Federal health officials are proposing an in depth set of tougher rules governing private Medicare Advantage health plans, in response to wide-scale complaints that too many patients’ medical claims have been wrongly denied and that marketing of the plans is deceptive.
Medicare Advantage is the private-sector alternative to the federal program covering those 65 and over and the disabled. By next yr, greater than half of Medicare recipients are expected to be enrolled in private plans. These policies are sometimes inexpensive than traditional Medicare and sometimes offer attractive, additional advantages like dental care.
Despite their popularity, the plans have been the topic of considerable scrutiny and criticism currently. A recent report by the inspector general of the U.S. Department of Health and Human Services found that several plans could be inappropriately denying care to patients. And nearly every large insurance company in this system, including UnitedHealth Group, Elevance Health, Kaiser Permanente and Cigna, has been sued by the Justice Department for fraudulently overcharging the federal government.
The period leading as much as this yr’s enrollment deadline, Dec. 7, amplified widespread criticism concerning the deceptive tactics some brokers and insurers had used to entice people to modify plans. In November, Senate Democrats issued a scathing report detailing among the worst practices, including ads that appeared to represent federal agencies and ubiquitous television commercials featuring celebrities.
Federal Medicare officials had said they might review television promoting before it aired, and the brand new rule targets among the practices identified within the Senate report that caused some consumers to confuse the businesses with the federal government Medicare program. A proposed regulation would ban the plans from using the Medicare logo and require that the corporate behind the ad be identified.
“It’s definitely a shot across the bow for brokers and insurers in response to the rising variety of complaints about misleading marketing activities,” said Tricia Neuman, the manager director of the middle for Medicare policy on the Kaiser Family Foundation. Ms. Neuman and her team routinely review television ads from the plans.
The proposal would also allow beneficiaries to opt out of selling calls for plans and would limit what number of firms can contact a beneficiary after she or he fills out a form asking for information. The Senate report described patients who had received dozens of aggressive marketing calls they didn’t request.
David Lipschutz, an associate director on the Center for Medicare Advocacy, said that while the federally proposed rules didn’t include all the things on his wish list, the goals were wide-reaching and significant.
“This is basically a meaningful response,” he said. “And where we sit, we don’t get to say that that always.”
Mr. Lipschutz said that the changes would ultimately be judged by how effectively and aggressively Medicare enforced the standards. Much of the deceptive marketing is now conducted by brokers, agents and other third-party marketing firms who’re paid commissions once they enroll people, not by the insurers themselves. The proposed rule would hold insurers accountable for the actions of the firms they hire.
“These proposals are a vital step toward protecting seniors in Medicare from scammers and unscrupulous insurance firms and brokers,” Senator Ron Wyden, the Oregon Democrat who chairs the Senate Finance Committee, said in a press release.
The foundations would also address the health plans’ use of techniques that require the corporate to approve certain care before it will be covered. Patients and their doctors complained to Medicare that the private plans were misusing prior authorization processes to disclaim needed care. The inspector general’s report estimated that tens of hundreds of people had been denied mandatory medical care that ought to be covered under this system.

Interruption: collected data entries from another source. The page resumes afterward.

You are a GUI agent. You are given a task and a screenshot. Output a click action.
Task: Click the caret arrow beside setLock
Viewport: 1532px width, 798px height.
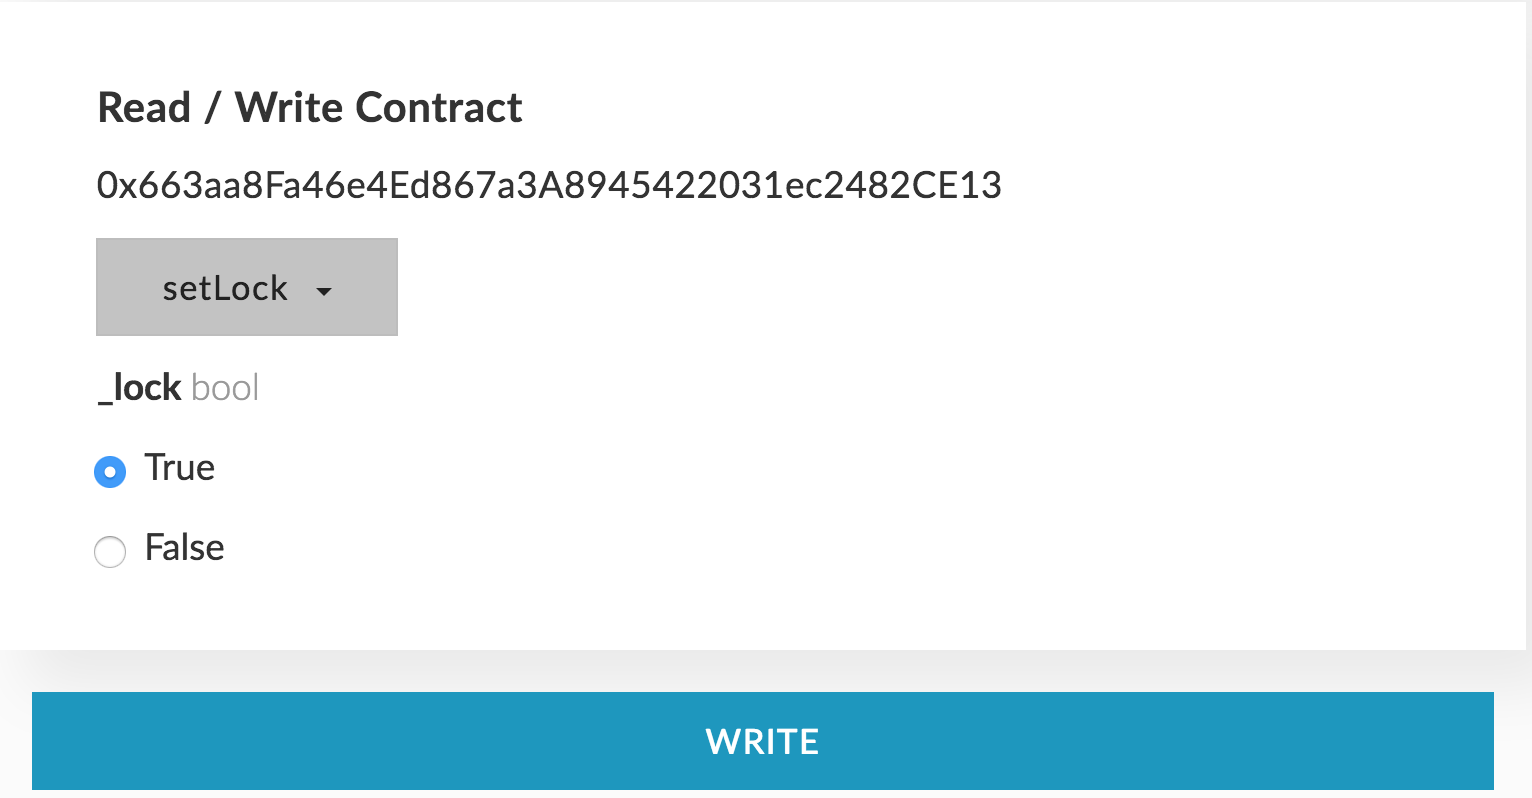tap(323, 291)
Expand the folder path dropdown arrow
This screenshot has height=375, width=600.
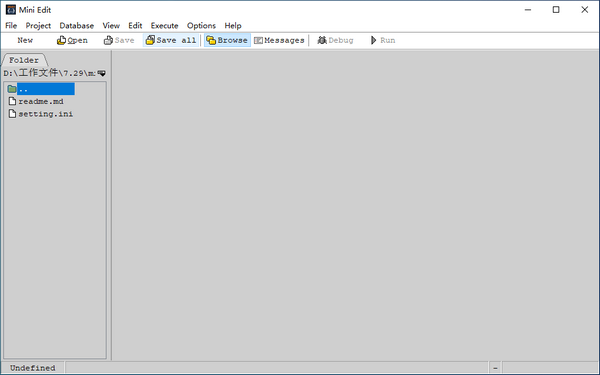101,73
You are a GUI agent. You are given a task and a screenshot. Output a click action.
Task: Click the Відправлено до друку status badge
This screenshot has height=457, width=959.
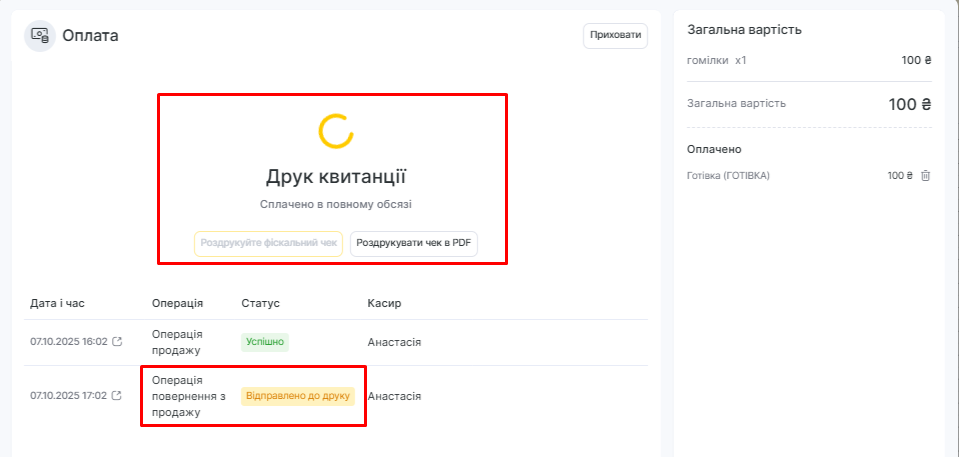(298, 396)
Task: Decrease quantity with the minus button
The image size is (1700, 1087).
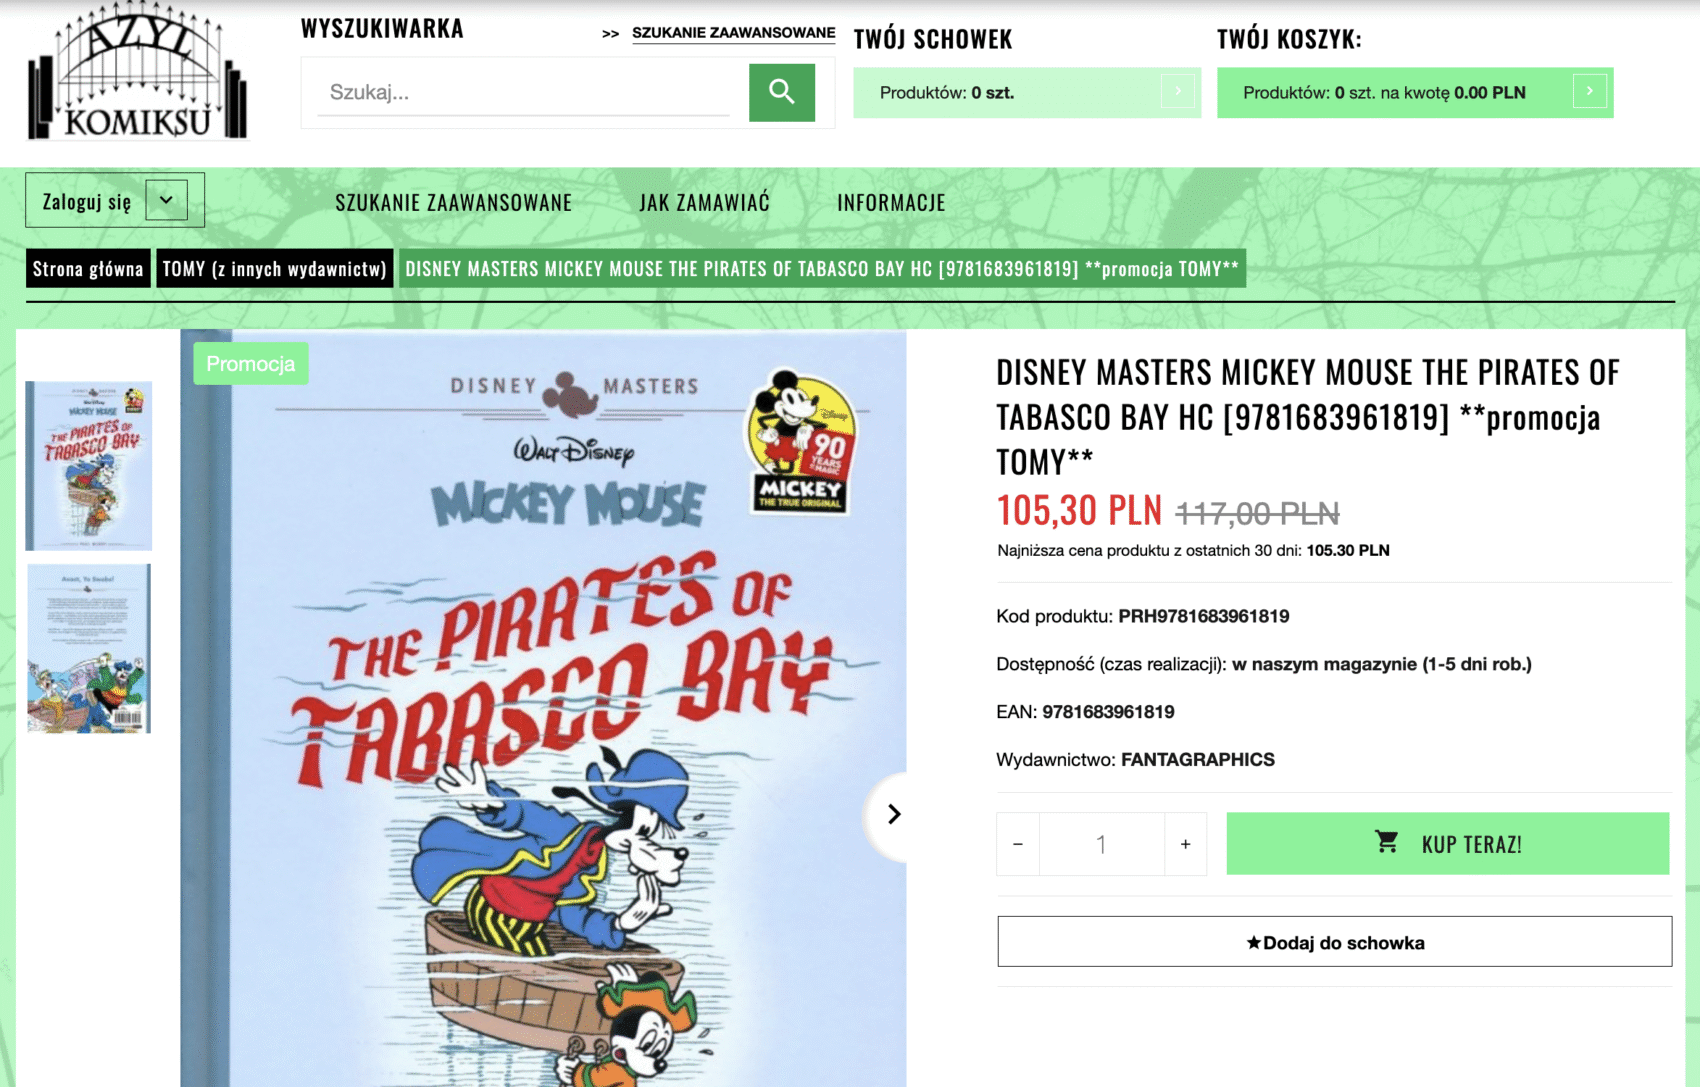Action: [1018, 844]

The brand new proposal would require plans to reveal the medical basis for denials and rely more heavily on specialists conversant in a patient’s care to be involved within the decision-making. Medicare has also established tighter deadlines for answers on authorizations; patients now often wait as much as 14 days. The brand new rules would also require authorization to cover the total length of a treatment so patients don’t have to repeatedly request an identical approvals.
Dr. Meena Seshamani, the director of the Center for Medicare and a deputy administrator on the Centers for Medicare and Medicaid Services, said the changes had been influenced by hundreds of public comments solicited by the agency and by lawmakers.
“The proposals on this rule we feel would really meaningfully improve people in Medicare’s timely access to the care they need,” she said.
The insurance industry has said it is usually supportive of regulators’ efforts to guard Medicare enrollees from deceptive marketing, and the Higher Medicare Alliance, a bunch that advocates for Medicare Advantage, said it agreed with officials “that there have to be no room within the system for individuals who would deceive seniors,” in accordance with a press release from the group’s chief executive, Mary Beth Donahue.
Ms. Donahue added that her group was continuing to review the agency’s proposals on how patients must seek prior authorization for treatment. She said the organization hoped to work with Medicare officials to enhance the method.
Hospitals, which have been pushing for changes that will address their concerns that insurers were abusing prior authorization, applauded the proposals. But they emphasized that the Biden administration’s health officials would must commit to enforcing the stricter oversight.
“The agency really needs to maintain their eye on the ball,” said Molly Smith, the group vp for public policy on the American Hospital Association, a trade organization.
The proposed regulations are usually not yet final. Health officials are soliciting comments from the general public and should make changes.